Conroe, Texas criminal appeals lawyer for notices and briefs

Understanding The Criminal Appeals Process

If you are convicted of a crime at either the state or federal level, this may not necessarily be the end of your legal journey. If you were wrongfully convicted, if you received an excessive or unjust sentence, if your rights were violated, or if there were other concerns about the fairness of the trial, you may be able to pursue a criminal appeal. The appeals process is a crucial part of the criminal justice system, and it will allow you to seek a review of your case by a higher court. A successful appeal could result in the reversal of the conviction, a new trial, or the modification of a sentence. However, the appeals process can be complex. There are important deadlines that cannot be missed. The appeals process also requires a thorough understanding of the law that many trial attorneys are not familiar with. Because of this, the guidance of an experienced criminal appeals attorney is vital as you seek post-conviction relief.

The team at Pullan & Young has decades of experience working as both prosecutors and defense attorneys in criminal trials and appeals. We have represented numerous clients throughout every phase of the criminal justice process, and we understand the unique concerns that defendants face when they need to pursue appeals to address unjust results in criminal trials. We are dedicated to protecting the rights of defendants and ensuring that they are able to seek relief. Regardless of the complexity of your case, we will fight for justice on your behalf.

Steps Followed During a Criminal Appeal

The process of pursuing an appeal can be complicated, and it requires a comprehensive knowledge of the procedures that will be followed, the time limits for filing motions, and the information that should be provided to an appellate court. Our attorneys can ensure that all steps in the appeals process will be followed correctly, including:

  1. Notice of Appeal: The first step in the appeals process is to file a Notice of Appeal. This document indicates your intention to challenge the court's decision. There is a strict timeline within which this document must be filed. For state appeals in Texas, a notice must be filed within 30 days after a verdict was issued, although this deadline is extended to 90 days in cases where a defendant files a motion for a new trial. In federal appeals, a Notice of Appeal must be filed within 14 days after a judgment was issued in a federal criminal trial.
  2. Preparation of the record: The appellate court must be provided with a full record of the proceedings in a criminal trial. This record will include all the documents, evidence, and transcripts from the trial court. The information provided will serve as the basis for the appellate court's review.
  3. Briefs: As the appellant, you will prepare and submit a brief, which is a written argument that outlines the legal and factual reasons why the trial court's decisions were made in error. The appellee (the prosecutor representing the state of Texas or the federal government) will file a brief in response. You may also file a reply brief responding to the arguments made in the appellee's brief.
  4. Oral arguments: In some cases, the appellate court may hold proceedings in which both sides will be allowed to make arguments.
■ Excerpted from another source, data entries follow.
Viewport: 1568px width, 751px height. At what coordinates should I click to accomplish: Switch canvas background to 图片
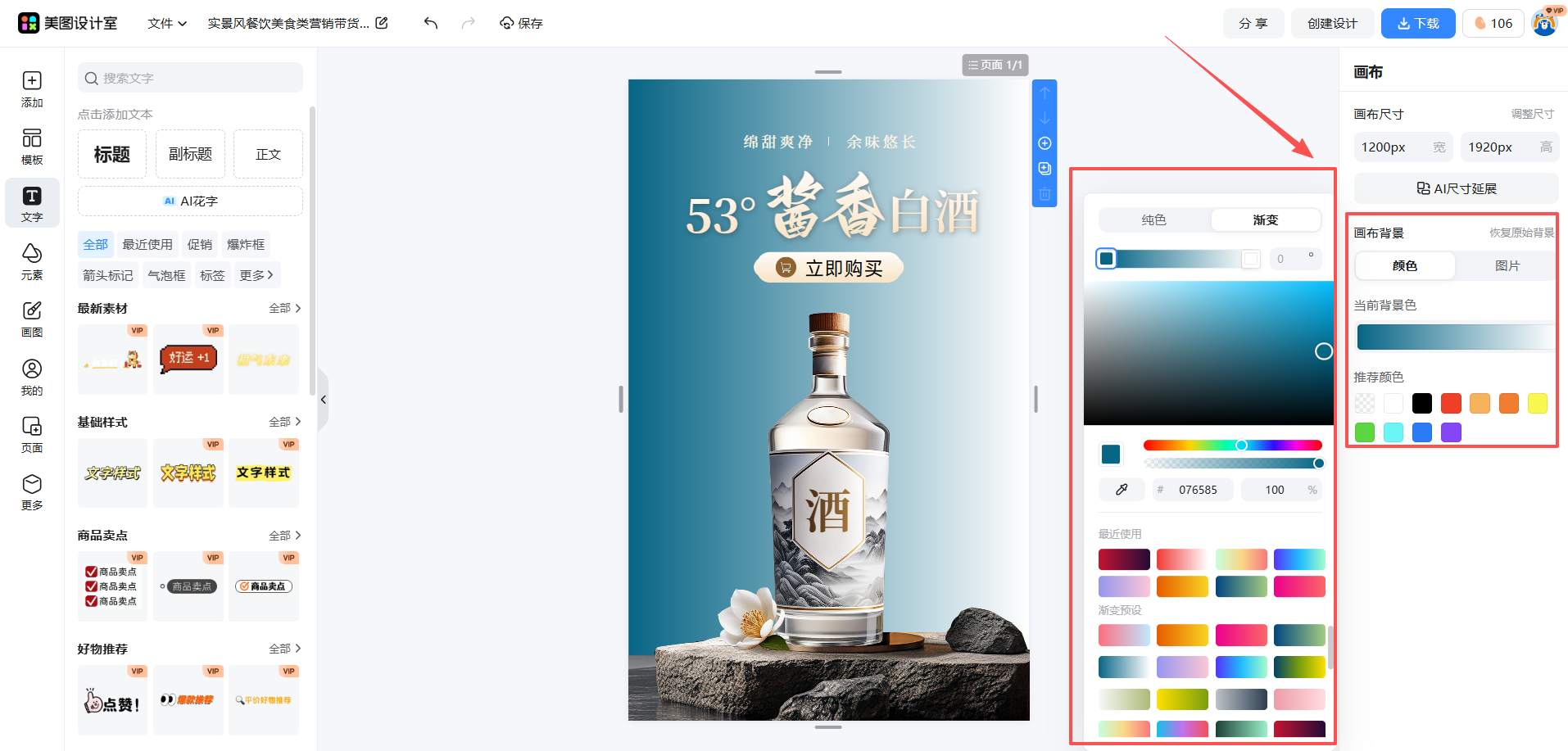(x=1507, y=265)
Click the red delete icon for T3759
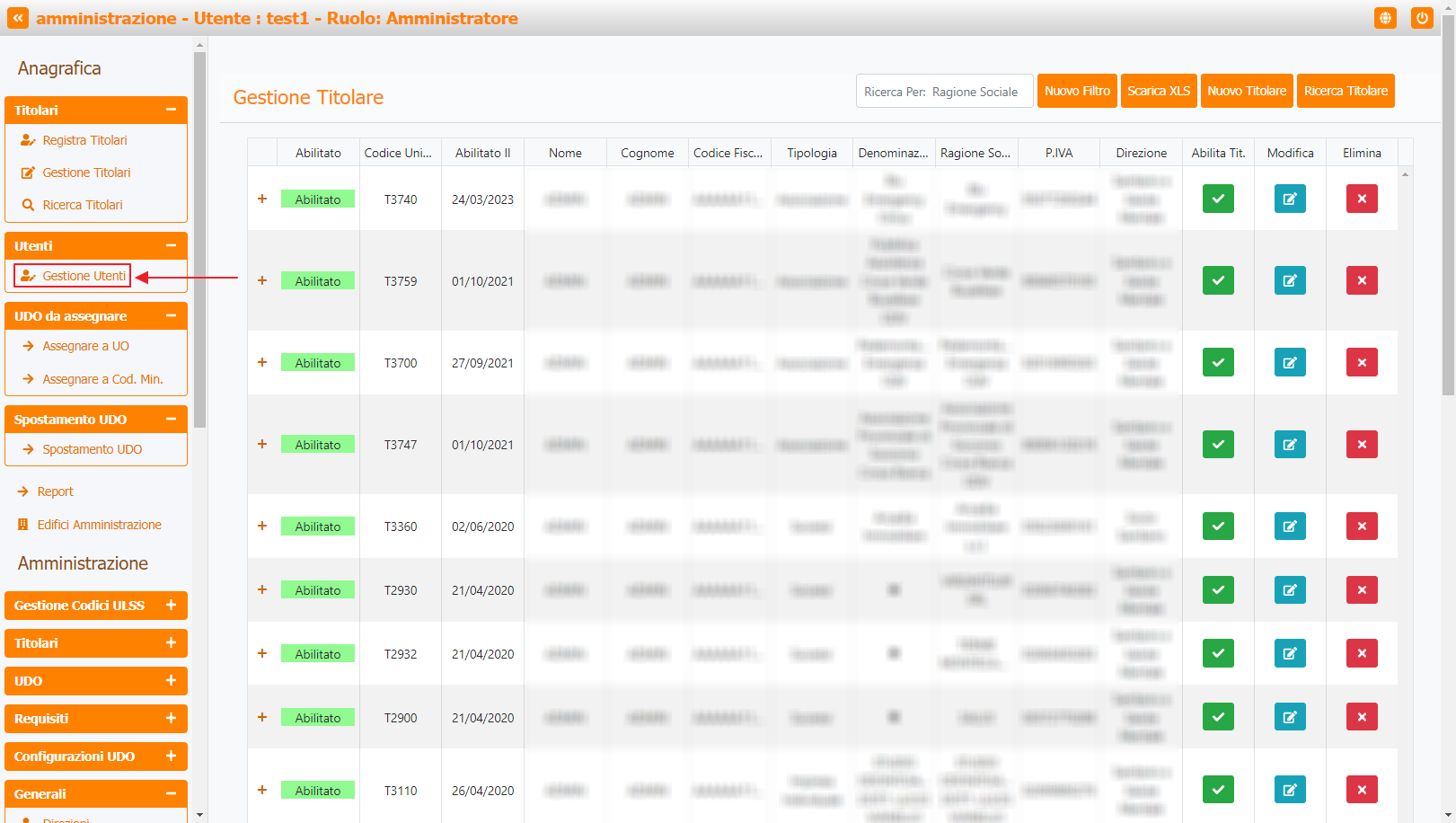The width and height of the screenshot is (1456, 823). 1362,280
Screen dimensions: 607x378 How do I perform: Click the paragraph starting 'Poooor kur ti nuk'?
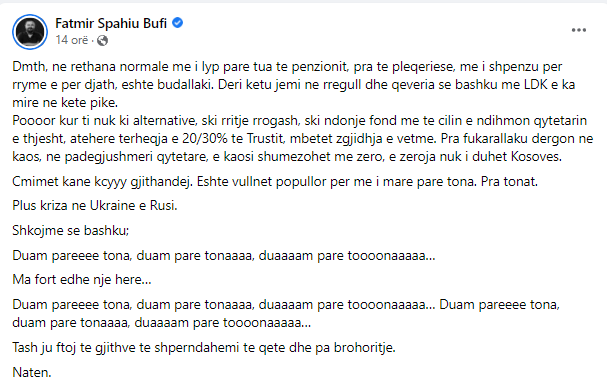[x=303, y=138]
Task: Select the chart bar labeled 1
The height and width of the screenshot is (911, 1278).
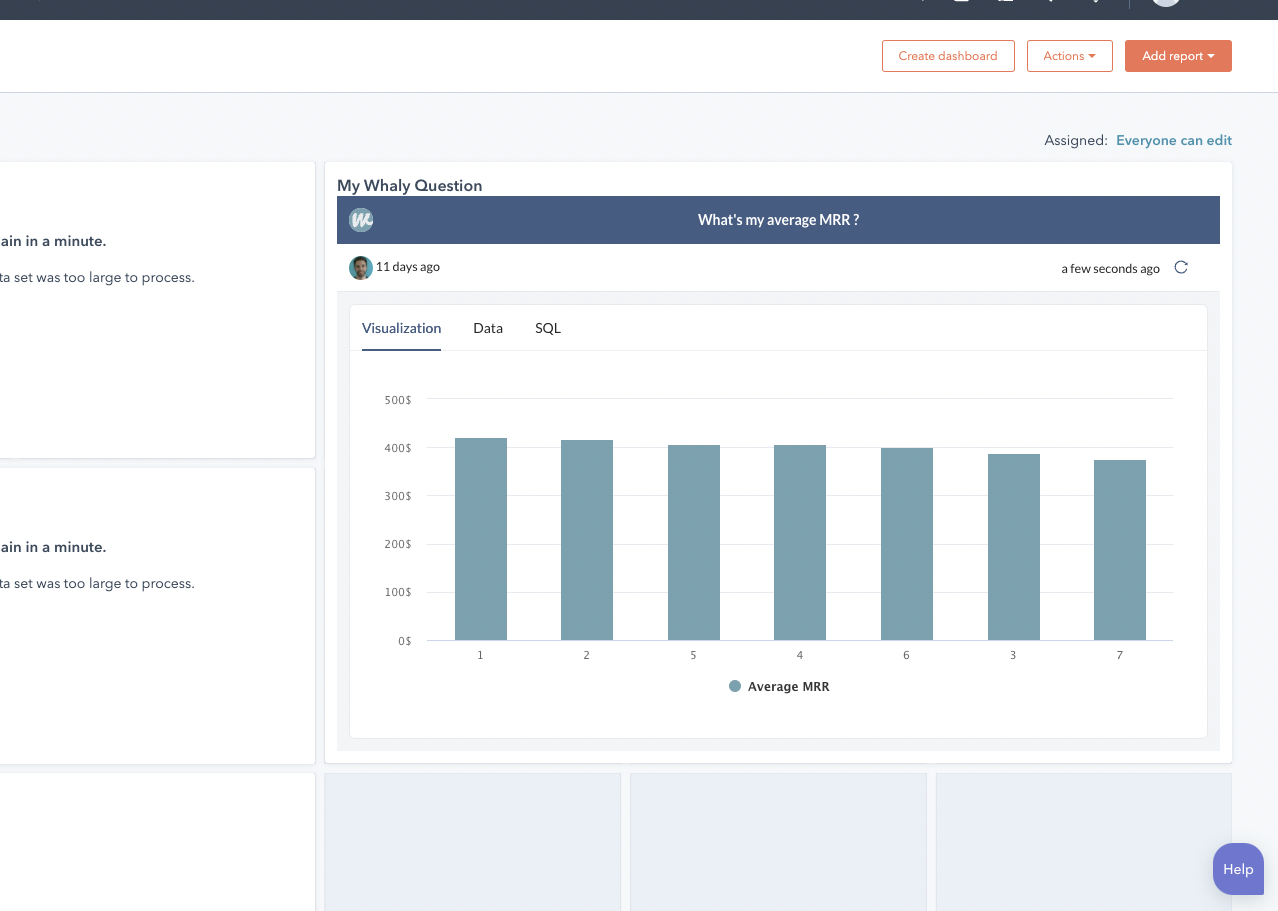Action: click(x=481, y=540)
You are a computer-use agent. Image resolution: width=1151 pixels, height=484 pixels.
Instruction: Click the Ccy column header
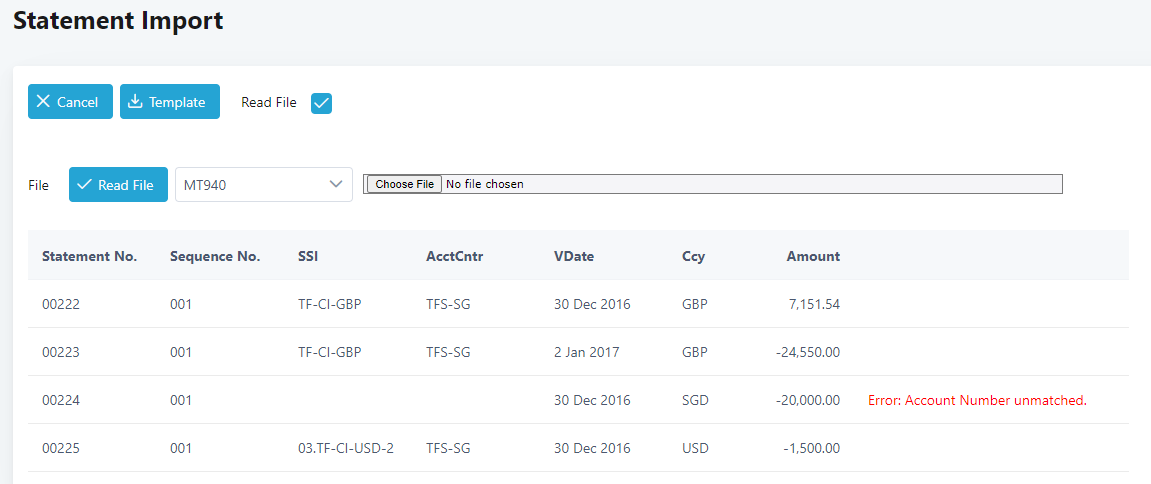pyautogui.click(x=692, y=256)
Oral arguments are concise presentations where attorneys representing the prosecution and defense present their case before the appellate judges and answer any questions the judges may have.
  5. Decision: After reviewing the record and considering the arguments presented in the briefs and during oral arguments, the appellate court will make a decision. The court may affirm the conviction, reverse it, or remand the case back to the trial court for further proceedings.
  6. Post-Decision Motions: If you are not satisfied with the appellate court's decision, you may choose to file a motion for rehearing, or a subsequent appeal may be filed to have the case reviewed by a higher court. Depending on the situation, it may be possible to appeal a case all the way to the U.S. Supreme Court.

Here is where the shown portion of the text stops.